Studio album by Tom Jones
- Released: November 1968
- Length: 43:27
- Label: Decca
- Producer: Peter Sullivan

Tom Jones chronology
| Delilah (1968) | Help Yourself (1968) | This Is Tom Jones (1969) |

Singles from Help Yourself
- "Help Yourself" Released: 23 July 1968;

= Help Yourself (Tom Jones album) =

Help Yourself is the twelfth studio album by Welsh singer Tom Jones, released in November 1968 on Decca Records. The album included the title track, which reached number 5 in the UK. The track topped the charts in Ireland, Germany, and spent three weeks at number on the Australian chart.

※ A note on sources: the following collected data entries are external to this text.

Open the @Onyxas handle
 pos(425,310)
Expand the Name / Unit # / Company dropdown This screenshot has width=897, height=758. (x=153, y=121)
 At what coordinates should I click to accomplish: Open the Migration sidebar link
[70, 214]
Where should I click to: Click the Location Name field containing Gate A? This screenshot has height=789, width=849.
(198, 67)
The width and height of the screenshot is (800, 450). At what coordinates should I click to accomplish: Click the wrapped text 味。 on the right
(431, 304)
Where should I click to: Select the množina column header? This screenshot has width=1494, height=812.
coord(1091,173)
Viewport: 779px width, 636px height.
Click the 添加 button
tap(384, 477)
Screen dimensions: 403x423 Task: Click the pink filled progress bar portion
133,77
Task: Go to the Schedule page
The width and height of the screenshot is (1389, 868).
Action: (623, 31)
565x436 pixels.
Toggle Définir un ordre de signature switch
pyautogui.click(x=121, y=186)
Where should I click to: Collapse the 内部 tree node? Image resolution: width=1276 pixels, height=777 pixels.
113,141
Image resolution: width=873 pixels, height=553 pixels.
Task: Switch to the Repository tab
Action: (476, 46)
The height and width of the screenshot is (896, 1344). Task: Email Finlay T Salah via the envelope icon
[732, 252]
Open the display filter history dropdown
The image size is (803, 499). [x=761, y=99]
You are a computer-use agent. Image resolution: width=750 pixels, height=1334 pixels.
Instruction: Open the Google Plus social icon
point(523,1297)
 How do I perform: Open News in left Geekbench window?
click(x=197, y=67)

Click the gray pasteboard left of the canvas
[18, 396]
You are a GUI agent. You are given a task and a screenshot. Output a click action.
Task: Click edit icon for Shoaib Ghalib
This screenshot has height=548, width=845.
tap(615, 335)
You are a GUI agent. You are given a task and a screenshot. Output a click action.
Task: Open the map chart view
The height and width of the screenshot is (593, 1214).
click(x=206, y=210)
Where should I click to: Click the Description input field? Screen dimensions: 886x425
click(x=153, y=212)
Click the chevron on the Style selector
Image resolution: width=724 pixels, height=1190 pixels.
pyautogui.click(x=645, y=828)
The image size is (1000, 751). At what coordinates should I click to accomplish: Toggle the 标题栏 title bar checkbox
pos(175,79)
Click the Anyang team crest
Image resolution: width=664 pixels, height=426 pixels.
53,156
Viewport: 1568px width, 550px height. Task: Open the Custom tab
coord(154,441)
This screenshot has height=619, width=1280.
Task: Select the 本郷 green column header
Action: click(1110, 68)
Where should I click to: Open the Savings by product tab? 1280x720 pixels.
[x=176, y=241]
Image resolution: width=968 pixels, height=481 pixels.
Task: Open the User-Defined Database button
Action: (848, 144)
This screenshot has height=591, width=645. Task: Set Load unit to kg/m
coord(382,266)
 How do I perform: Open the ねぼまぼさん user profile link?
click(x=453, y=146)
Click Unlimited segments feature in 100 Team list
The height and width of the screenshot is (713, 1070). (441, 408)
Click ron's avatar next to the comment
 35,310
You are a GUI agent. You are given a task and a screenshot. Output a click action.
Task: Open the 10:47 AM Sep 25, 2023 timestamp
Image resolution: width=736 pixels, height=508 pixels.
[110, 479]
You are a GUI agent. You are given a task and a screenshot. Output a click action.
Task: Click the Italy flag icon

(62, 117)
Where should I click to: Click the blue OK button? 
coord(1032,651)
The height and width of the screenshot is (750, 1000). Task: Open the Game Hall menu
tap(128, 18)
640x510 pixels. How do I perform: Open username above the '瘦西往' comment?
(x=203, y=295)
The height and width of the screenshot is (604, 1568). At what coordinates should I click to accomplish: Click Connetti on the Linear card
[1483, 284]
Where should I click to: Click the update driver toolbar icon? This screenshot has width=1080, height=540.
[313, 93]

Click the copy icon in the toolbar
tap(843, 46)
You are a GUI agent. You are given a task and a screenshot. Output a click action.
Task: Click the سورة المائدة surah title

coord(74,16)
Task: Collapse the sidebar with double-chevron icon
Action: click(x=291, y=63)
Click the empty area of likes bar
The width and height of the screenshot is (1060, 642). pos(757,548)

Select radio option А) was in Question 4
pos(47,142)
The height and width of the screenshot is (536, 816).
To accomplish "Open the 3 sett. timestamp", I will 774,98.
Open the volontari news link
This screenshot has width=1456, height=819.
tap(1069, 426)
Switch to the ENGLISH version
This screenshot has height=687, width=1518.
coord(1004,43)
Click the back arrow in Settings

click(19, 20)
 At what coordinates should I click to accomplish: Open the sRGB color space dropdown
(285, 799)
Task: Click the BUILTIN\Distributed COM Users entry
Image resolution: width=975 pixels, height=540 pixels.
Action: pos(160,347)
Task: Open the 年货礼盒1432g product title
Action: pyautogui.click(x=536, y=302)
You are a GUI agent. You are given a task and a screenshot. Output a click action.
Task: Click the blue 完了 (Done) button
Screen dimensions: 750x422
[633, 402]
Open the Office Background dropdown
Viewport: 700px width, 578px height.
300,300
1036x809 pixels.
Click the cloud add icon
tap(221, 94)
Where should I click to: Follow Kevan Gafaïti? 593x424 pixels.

Help Yourself peaked at number 4 in the UK and number 5 on the Billboard 200 in 1969.

Professional ratings
Review scores
| Source | Rating |
| AllMusic | Star |

==Reception==
Stephen Thomas Erlewine of AllMusic writes, "The infectious title track was a Top 40 hit and it helped make Help Yourself Tom Jones' first Top Ten album, but the record was weighed down by lackluster material, making the album his weakest set since A-tom-ic Jones."

==Track listing==
Side one
1. "Help Yourself" (Carlo Donida, Jack Fishman) – 2:53
2. "I Can't Break The News to Myself" (Jimmy Williams, Larry Harrison) – 2:31
3. "The Bed" (Dick Heard, Eddie Rabbitt) – 2:46
4. "Set Me Free" (Curly Putman) – 3:15
5. "I Get Carried Away" (Annette Tucker, Keith Colley, Nancy Mantz) – 3:02
6. "Laura" (Leon Ashley, Margie Singleton) – 3:38
7. "Elusive Dreams" (Curly Putnam) – 3:46

Side two
1. - "The House Song" (Noel Paul Stookey, Robert H. Bannard) – 3:38
2. "So Afraid" (Jerry Chesnut) – 3:23
3. "If I Promise" (Jerry Reed) – 2:15
4. "If You Go Away" (Jacques Brel, Rod McKuen) – 4:03
5. "My Girl Maria" (James Luck, John Szego) – 3:25
6. "All I Can Say is Goodbye" (Marty Wilde, Ronnie Scott) – 3:11

==Personnel==
- Charles Blackwell, Johnny Harris, Ken Woodman, Mike Vickers – musical direction
- Bill Price – engineer
- Grace Waring – photography

==Charts==

| Chart (1968–1969) | Peak position |
|---|---|
| Norwegian Albums (VG-lista) | 1 |
| UK Albums (Official Charts) | 4 |
| US Billboard 200 | 5 |

==Certifications==

| Region | Certification | Certified units/sales |
| United States (RIAA) | Gold | 500,000^{^} |
^{^} Shipments figures based on certification alone.